Controlling the impact of unconscious biases on our behaviour is difficult, insofar as we continue to receive the same messages and signals. Unconscious bias training shouldn’t be your be-all and end-all.
Below are 10 suggestions to change the environment and challenge our current thinking:
1) Create a diversified deal flow pipeline. It’s well known that entrepreneurs have a much higher chance of receiving funding when they are inside a venture capitalist’s known network. It could be through a long-term relationship or a ‘warm’ introduction but for entrepreneurs outside the network, it’s extremely difficult to get on the inside. According to Pitchbook, in 2016, venture capitals invested $1.46 billion in women entrepreneurs compared to men entrepreneurs who received $58.2 billion. When we account for race, a report by CB Insights in 2015 said only 1% of funded start-up founders were Black. The question that should be on the mind of all venture capitalists is, “How diverse is my network?” It is crucial to be honest about your sources of deal flow and to intentionally incorporate more sources that are diverse.
2) Hire more women partners and give them the authority to give funding. A working paper by Harvard University professor Paul Gompers and PhD candidate Sophie Wang showed that venture capitals (VC) with greater gender diversity had improved deal and fund performance (Fun fact: greater gender diversity was apparent in firms with partners who had more daughters.), and yet between 2011 and 2013, women CEOs only receive 3% of VC funding, according to Babson and Wellesley colleges, and ProjectDiane found that Black women received only 0.2% of VC deals between 2012 to 2014. According to McKinsey, “Companies in the top quartile for gender diversity are 15 percent more likely to have financial returns above their respective national industry medians.”
3) Dedicate funding for racialized and women entrepreneurs. Allocating funding means an early expression of commitment to support entrepreneurs who would have otherwise been overlooked. According to the Institute for Women’s Policy Research, “Firms owned by black or African American women have experienced the most rapid growth. Between 1997 and 2014, African American women-owned firms are estimated to have grown by 296 percent and their revenues to have increased by 265 percent, surpassing the growth among all women-owned firms.” Dedicated funding for racialized and women entrepreneurs is simply putting money where your mouth is.

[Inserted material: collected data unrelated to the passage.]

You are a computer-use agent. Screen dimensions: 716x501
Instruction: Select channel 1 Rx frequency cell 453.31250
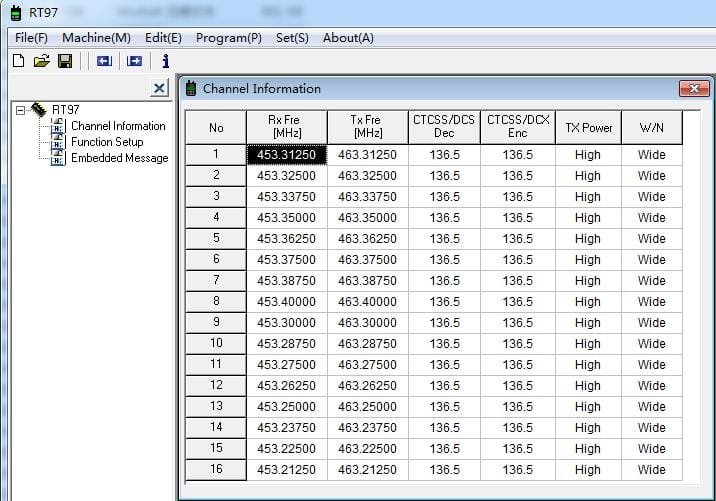tap(286, 155)
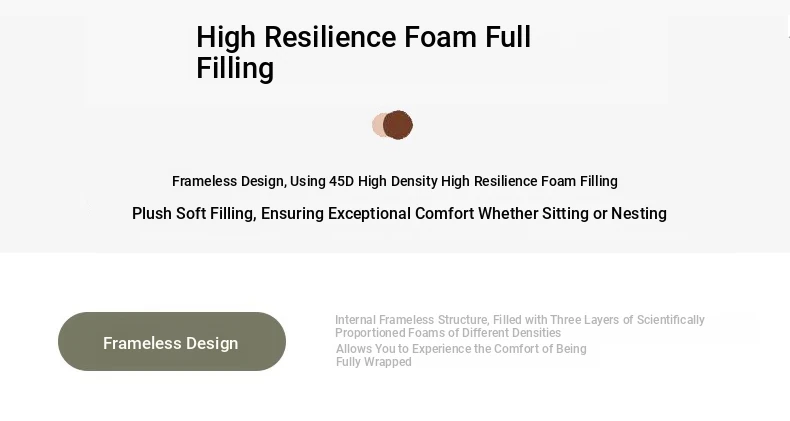790x421 pixels.
Task: Choose the light beige color swatch
Action: point(378,125)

4) Create a diverse interview panel. Since implementing this practice, Intel saw the percentage of women and racialized people increase from 31.9% in 2014 to 45.1% in 2016. At Cisco, diverse interview panels increased the probability of hiring Hispanic women and African-American women by 50% and 70% respectively. Closing the gender and racial/ethnic gaps improves our understanding of how certain businesses resonate with women and racialized groups. A former partner at Connetic Ventures, Meena Maddali, said, “People only invest in things they know and people they trust.”
5) Prepare a set questions that will be asked to all entrepreneurs. Researchers from Columbia University, Dana Kanze and Mark Conley, found that men entrepreneurs were asked promotion-focused questions, e.g., “How do you plan to acquire new customers?”, and women entrepreneurs were asked more prevention-oriented questions, e.g., “How do you plan to retain customers?” by investors. They studied 194 angel investors who allocated twice as much to entrepreneurs who were asked promotion-focused questions than prevention-based questions. Their research was informed in part by Professor E. Tory Higgins who formulated the influential regulatory focus theory which says we think in terms of promotion (gains), and prevention (losses). The recommendation is to ask more promotion-based questions.

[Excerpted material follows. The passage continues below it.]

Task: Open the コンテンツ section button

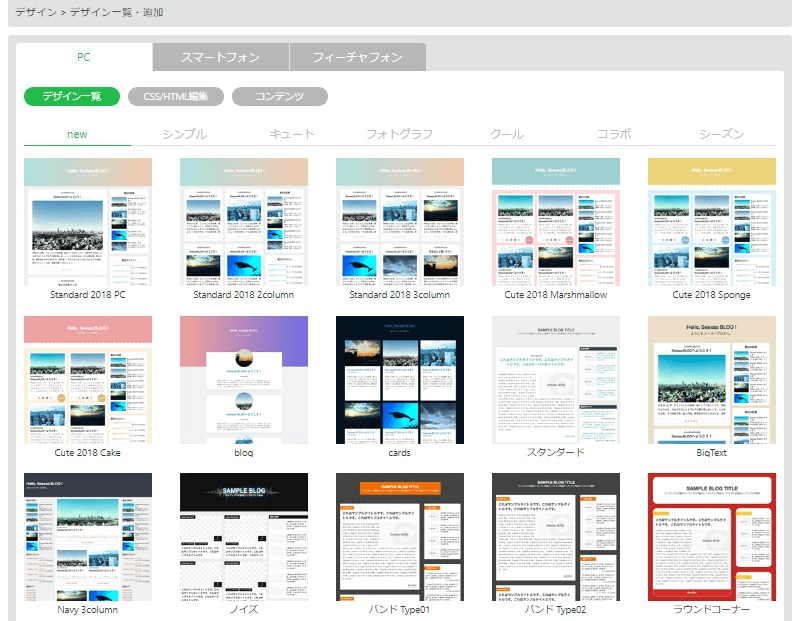Action: pyautogui.click(x=280, y=97)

6) Challenge emotional feedback with rational thoughts. Swedish researchers Malin Malmstrom, Jeaneth Johannson and Joakim Wincent found gendered discourse in the evaluations. They found the investors “…produce stereotypical images of women as having qualities opposite to those considered important to being an entrepreneur, with VCs questioning their credibility, trustworthiness, experience, and knowledge.” For example, the men entrepreneurs were described as “Cautious, sensible and level-headed” while the women entrepreneurs were described as “Too cautious and does not dare”. As a result, women entrepreneurs received 25% of the funding requested compared to men entrepreneurs who received 52%.

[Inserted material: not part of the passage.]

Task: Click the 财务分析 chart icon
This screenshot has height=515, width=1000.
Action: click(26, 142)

7) Sponsor not mentor. Mentoring is simply giving advice. As a sponsor, you actively advocate on behalf of someone, particularly in those moments when they aren’t in the room and you open doors for them. In summary, you are willing to go to bat; not as a matter of pity, but that you really believe in the entrepreneurs and their product/service.
If you are interested in working on yourself, try these:
8) Be colour brave, not colour blind. I’m sure we’ve all heard the statement, “I don’t see race.” On the contrary, we do. The question is not what you see, but how you react to what you see.
9) Engage people in conversation. Go out for lunch with someone from an underrepresented group and ask the questions you think might be tough or be met with apprehension in a public setting. Build on that by reading books and watching videos to learn more about their lived experiences.
10) Listen. One of my favourite lines from the song “Anyama” by Naxxos is “Listening is our access to understanding.” People are focused on getting their point across and proving they are right. Being a good listener takes time and effort so that other ideas and perspectives get voiced.
Pick one or two actions and measure them.